Exercise
Omitting all pictures, copy word for word the lines from the line containing "The width and" through the final line of the entries.

[[ Input data, beginning ]]

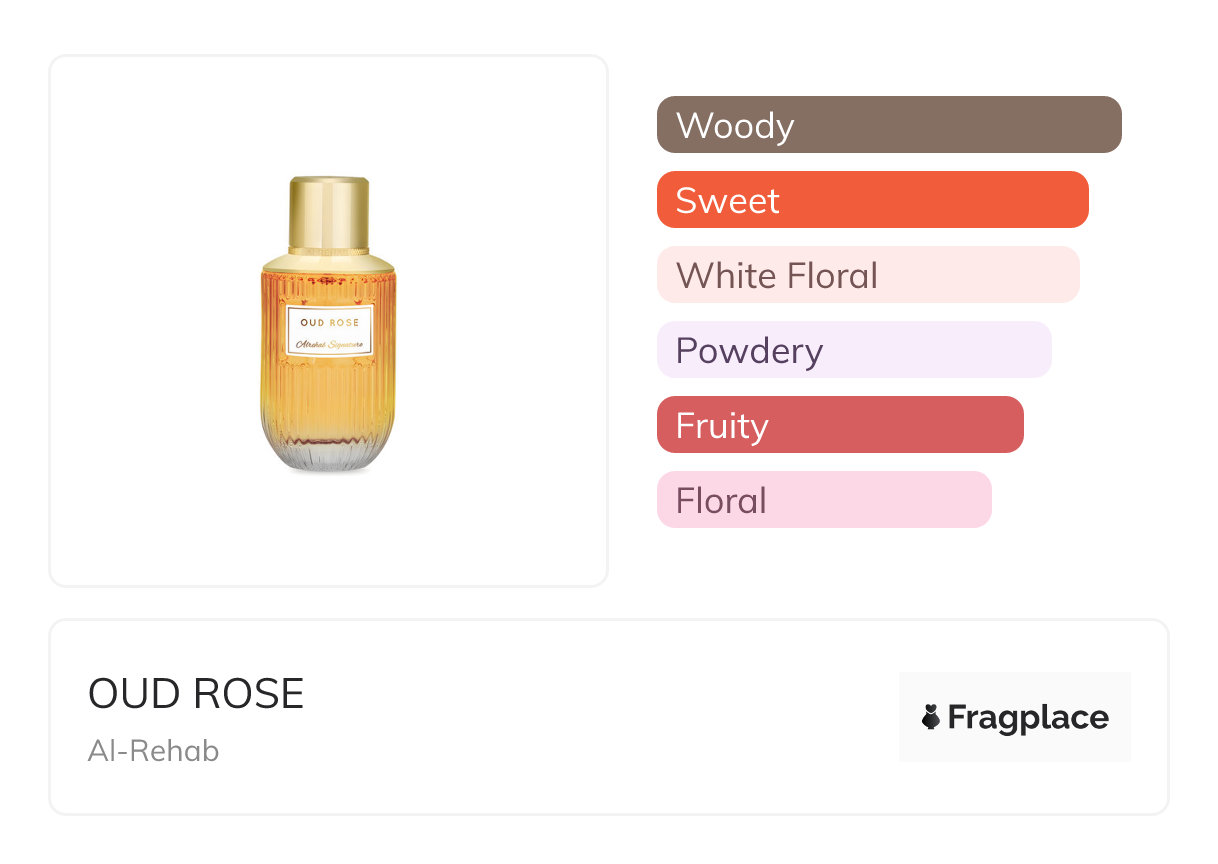Screen dimensions: 1218x864
Task: Select the orange Sweet accord bar
Action: (872, 200)
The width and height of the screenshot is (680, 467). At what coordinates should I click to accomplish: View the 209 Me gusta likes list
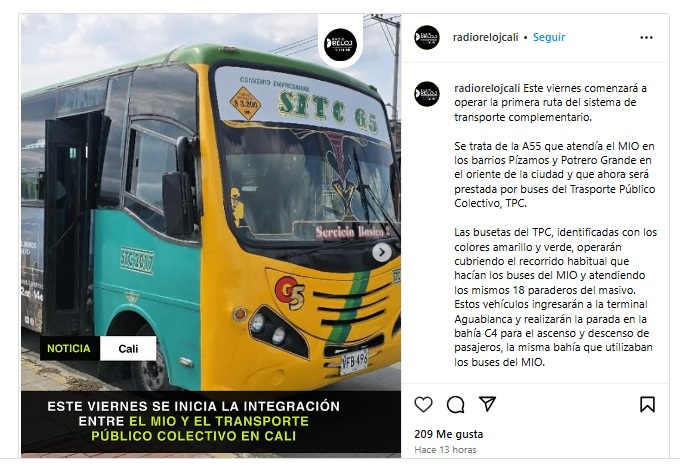[448, 434]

[[ Input data, end ]]

Your solution
The width and height of the screenshot is (680, 467). At what coordinates should I click to accomplish: View the 209 Me gusta likes list
[448, 434]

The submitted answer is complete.